** BEGIN INFORMATION GIVEN **
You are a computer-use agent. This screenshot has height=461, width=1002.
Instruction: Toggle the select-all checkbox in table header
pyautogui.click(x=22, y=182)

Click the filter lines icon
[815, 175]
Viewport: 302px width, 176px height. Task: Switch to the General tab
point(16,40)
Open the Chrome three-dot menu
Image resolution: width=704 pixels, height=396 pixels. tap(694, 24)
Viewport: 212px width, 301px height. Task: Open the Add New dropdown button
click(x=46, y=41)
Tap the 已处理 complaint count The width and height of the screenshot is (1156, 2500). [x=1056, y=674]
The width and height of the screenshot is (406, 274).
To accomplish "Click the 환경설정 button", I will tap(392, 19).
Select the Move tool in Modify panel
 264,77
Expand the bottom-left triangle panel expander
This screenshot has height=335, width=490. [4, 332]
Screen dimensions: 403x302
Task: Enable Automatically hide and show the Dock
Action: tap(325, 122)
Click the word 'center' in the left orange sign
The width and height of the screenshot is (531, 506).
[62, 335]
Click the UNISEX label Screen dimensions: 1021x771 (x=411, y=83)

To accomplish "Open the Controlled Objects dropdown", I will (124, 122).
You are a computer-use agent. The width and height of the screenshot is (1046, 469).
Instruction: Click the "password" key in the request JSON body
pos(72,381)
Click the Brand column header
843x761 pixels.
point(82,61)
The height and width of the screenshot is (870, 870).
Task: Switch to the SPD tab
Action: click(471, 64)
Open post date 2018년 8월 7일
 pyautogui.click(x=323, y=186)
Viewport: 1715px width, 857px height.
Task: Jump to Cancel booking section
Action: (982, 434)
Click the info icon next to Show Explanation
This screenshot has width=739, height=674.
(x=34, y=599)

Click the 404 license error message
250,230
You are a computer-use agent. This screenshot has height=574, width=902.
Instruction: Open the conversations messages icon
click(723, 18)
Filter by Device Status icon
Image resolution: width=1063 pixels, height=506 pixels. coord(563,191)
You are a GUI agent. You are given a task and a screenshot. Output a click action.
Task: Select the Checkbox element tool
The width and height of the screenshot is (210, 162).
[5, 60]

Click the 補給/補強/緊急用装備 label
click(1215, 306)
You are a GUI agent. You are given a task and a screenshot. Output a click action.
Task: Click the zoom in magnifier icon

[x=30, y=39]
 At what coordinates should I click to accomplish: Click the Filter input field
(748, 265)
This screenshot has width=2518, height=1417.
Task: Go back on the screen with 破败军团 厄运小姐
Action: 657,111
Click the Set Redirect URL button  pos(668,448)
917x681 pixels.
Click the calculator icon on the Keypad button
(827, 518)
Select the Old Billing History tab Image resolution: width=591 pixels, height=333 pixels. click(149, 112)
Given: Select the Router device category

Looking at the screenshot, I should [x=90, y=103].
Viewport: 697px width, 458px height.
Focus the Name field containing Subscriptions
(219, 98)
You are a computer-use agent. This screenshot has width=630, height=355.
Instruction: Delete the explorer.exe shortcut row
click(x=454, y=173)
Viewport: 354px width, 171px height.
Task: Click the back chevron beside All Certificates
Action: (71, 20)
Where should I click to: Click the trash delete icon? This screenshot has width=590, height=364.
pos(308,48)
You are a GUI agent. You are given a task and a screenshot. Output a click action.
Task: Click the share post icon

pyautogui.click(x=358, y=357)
** END INFORMATION GIVEN **
> **YOUR TASK**: Copy every line of the rows above verbatim.

> **REPLY TO THE TASK**:
You are a computer-use agent. This screenshot has height=461, width=1002.
Instruction: Toggle the select-all checkbox in table header
pyautogui.click(x=22, y=182)

Click the filter lines icon
[815, 175]
Viewport: 302px width, 176px height. Task: Switch to the General tab
point(16,40)
Open the Chrome three-dot menu
Image resolution: width=704 pixels, height=396 pixels. tap(694, 24)
Viewport: 212px width, 301px height. Task: Open the Add New dropdown button
click(x=46, y=41)
Tap the 已处理 complaint count The width and height of the screenshot is (1156, 2500). [x=1056, y=674]
The width and height of the screenshot is (406, 274).
To accomplish "Click the 환경설정 button", I will tap(392, 19).
Select the Move tool in Modify panel
 264,77
Expand the bottom-left triangle panel expander
This screenshot has height=335, width=490. [4, 332]
Screen dimensions: 403x302
Task: Enable Automatically hide and show the Dock
Action: tap(325, 122)
Click the word 'center' in the left orange sign
The width and height of the screenshot is (531, 506).
[62, 335]
Click the UNISEX label Screen dimensions: 1021x771 (x=411, y=83)

To accomplish "Open the Controlled Objects dropdown", I will (124, 122).
You are a computer-use agent. The width and height of the screenshot is (1046, 469).
Instruction: Click the "password" key in the request JSON body
pos(72,381)
Click the Brand column header
843x761 pixels.
point(82,61)
The height and width of the screenshot is (870, 870).
Task: Switch to the SPD tab
Action: click(471, 64)
Open post date 2018년 8월 7일
 pyautogui.click(x=323, y=186)
Viewport: 1715px width, 857px height.
Task: Jump to Cancel booking section
Action: (982, 434)
Click the info icon next to Show Explanation
This screenshot has width=739, height=674.
(x=34, y=599)

Click the 404 license error message
250,230
You are a computer-use agent. This screenshot has height=574, width=902.
Instruction: Open the conversations messages icon
click(723, 18)
Filter by Device Status icon
Image resolution: width=1063 pixels, height=506 pixels. coord(563,191)
You are a GUI agent. You are given a task and a screenshot. Output a click action.
Task: Select the Checkbox element tool
The width and height of the screenshot is (210, 162).
[5, 60]

Click the 補給/補強/緊急用装備 label
click(1215, 306)
You are a GUI agent. You are given a task and a screenshot. Output a click action.
Task: Click the zoom in magnifier icon

[x=30, y=39]
 At what coordinates should I click to accomplish: Click the Filter input field
(748, 265)
This screenshot has width=2518, height=1417.
Task: Go back on the screen with 破败军团 厄运小姐
Action: 657,111
Click the Set Redirect URL button  pos(668,448)
917x681 pixels.
Click the calculator icon on the Keypad button
(827, 518)
Select the Old Billing History tab Image resolution: width=591 pixels, height=333 pixels. click(149, 112)
Given: Select the Router device category

Looking at the screenshot, I should [x=90, y=103].
Viewport: 697px width, 458px height.
Focus the Name field containing Subscriptions
(219, 98)
You are a computer-use agent. This screenshot has width=630, height=355.
Instruction: Delete the explorer.exe shortcut row
click(x=454, y=173)
Viewport: 354px width, 171px height.
Task: Click the back chevron beside All Certificates
Action: (71, 20)
Where should I click to: Click the trash delete icon? This screenshot has width=590, height=364.
pos(308,48)
You are a GUI agent. You are given a task and a screenshot. Output a click action.
Task: Click the share post icon

pyautogui.click(x=358, y=357)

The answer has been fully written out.